◆ **THE EXERCISE**:
Copy each of the items below word for word, with no changes.

(Dataset entries)
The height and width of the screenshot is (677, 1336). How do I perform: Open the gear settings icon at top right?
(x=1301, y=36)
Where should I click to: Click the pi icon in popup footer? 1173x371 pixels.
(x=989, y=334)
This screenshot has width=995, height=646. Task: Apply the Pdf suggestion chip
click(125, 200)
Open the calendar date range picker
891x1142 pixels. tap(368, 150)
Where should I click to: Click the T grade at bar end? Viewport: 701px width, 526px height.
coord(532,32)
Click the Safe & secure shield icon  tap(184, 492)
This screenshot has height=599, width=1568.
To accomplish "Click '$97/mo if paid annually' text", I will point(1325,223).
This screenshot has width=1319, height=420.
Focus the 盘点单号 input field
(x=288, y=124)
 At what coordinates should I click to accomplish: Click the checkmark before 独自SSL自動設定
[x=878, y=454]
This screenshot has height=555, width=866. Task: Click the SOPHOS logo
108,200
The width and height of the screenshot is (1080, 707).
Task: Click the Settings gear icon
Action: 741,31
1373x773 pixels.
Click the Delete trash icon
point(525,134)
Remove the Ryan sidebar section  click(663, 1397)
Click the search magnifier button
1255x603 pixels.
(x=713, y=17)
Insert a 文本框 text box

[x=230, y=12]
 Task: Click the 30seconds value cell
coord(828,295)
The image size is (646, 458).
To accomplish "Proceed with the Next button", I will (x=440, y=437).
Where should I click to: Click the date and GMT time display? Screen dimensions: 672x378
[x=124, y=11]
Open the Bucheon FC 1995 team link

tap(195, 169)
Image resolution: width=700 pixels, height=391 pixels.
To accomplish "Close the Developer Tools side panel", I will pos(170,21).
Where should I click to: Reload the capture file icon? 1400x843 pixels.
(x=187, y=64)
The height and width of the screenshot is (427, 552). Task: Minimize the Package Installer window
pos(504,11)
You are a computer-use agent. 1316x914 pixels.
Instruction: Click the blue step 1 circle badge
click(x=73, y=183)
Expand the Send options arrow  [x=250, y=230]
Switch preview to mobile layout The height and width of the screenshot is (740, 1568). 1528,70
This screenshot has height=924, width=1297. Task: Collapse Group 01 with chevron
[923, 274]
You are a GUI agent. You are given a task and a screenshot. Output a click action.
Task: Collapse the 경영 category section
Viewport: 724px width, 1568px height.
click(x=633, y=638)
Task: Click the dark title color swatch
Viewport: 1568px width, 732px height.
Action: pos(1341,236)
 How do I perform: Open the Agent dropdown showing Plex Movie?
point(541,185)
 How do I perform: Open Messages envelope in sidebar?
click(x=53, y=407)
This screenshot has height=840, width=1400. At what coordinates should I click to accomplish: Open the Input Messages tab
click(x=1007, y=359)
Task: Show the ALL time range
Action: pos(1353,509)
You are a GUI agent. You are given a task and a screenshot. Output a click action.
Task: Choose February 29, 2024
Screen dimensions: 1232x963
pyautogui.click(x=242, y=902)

◆ **ANSWER FOR THE TASK**:
The height and width of the screenshot is (677, 1336). How do I perform: Open the gear settings icon at top right?
(x=1301, y=36)
Where should I click to: Click the pi icon in popup footer? 1173x371 pixels.
(x=989, y=334)
This screenshot has width=995, height=646. Task: Apply the Pdf suggestion chip
click(125, 200)
Open the calendar date range picker
891x1142 pixels. tap(368, 150)
Where should I click to: Click the T grade at bar end? Viewport: 701px width, 526px height.
coord(532,32)
Click the Safe & secure shield icon  tap(184, 492)
This screenshot has height=599, width=1568.
To accomplish "Click '$97/mo if paid annually' text", I will point(1325,223).
This screenshot has width=1319, height=420.
Focus the 盘点单号 input field
(x=288, y=124)
 At what coordinates should I click to accomplish: Click the checkmark before 独自SSL自動設定
[x=878, y=454]
This screenshot has height=555, width=866. Task: Click the SOPHOS logo
108,200
The width and height of the screenshot is (1080, 707).
Task: Click the Settings gear icon
Action: 741,31
1373x773 pixels.
Click the Delete trash icon
point(525,134)
Remove the Ryan sidebar section  click(663, 1397)
Click the search magnifier button
1255x603 pixels.
(x=713, y=17)
Insert a 文本框 text box

[x=230, y=12]
 Task: Click the 30seconds value cell
coord(828,295)
The image size is (646, 458).
To accomplish "Proceed with the Next button", I will (x=440, y=437).
Where should I click to: Click the date and GMT time display? Screen dimensions: 672x378
[x=124, y=11]
Open the Bucheon FC 1995 team link

tap(195, 169)
Image resolution: width=700 pixels, height=391 pixels.
To accomplish "Close the Developer Tools side panel", I will pos(170,21).
Where should I click to: Reload the capture file icon? 1400x843 pixels.
(x=187, y=64)
The height and width of the screenshot is (427, 552). Task: Minimize the Package Installer window
pos(504,11)
You are a computer-use agent. 1316x914 pixels.
Instruction: Click the blue step 1 circle badge
click(x=73, y=183)
Expand the Send options arrow  [x=250, y=230]
Switch preview to mobile layout The height and width of the screenshot is (740, 1568). 1528,70
This screenshot has height=924, width=1297. Task: Collapse Group 01 with chevron
[923, 274]
You are a GUI agent. You are given a task and a screenshot. Output a click action.
Task: Collapse the 경영 category section
Viewport: 724px width, 1568px height.
click(x=633, y=638)
Task: Click the dark title color swatch
Viewport: 1568px width, 732px height.
Action: pos(1341,236)
 How do I perform: Open the Agent dropdown showing Plex Movie?
point(541,185)
 How do I perform: Open Messages envelope in sidebar?
click(x=53, y=407)
This screenshot has height=840, width=1400. At what coordinates should I click to accomplish: Open the Input Messages tab
click(x=1007, y=359)
Task: Show the ALL time range
Action: pos(1353,509)
You are a GUI agent. You are given a task and a screenshot. Output a click action.
Task: Choose February 29, 2024
Screen dimensions: 1232x963
pyautogui.click(x=242, y=902)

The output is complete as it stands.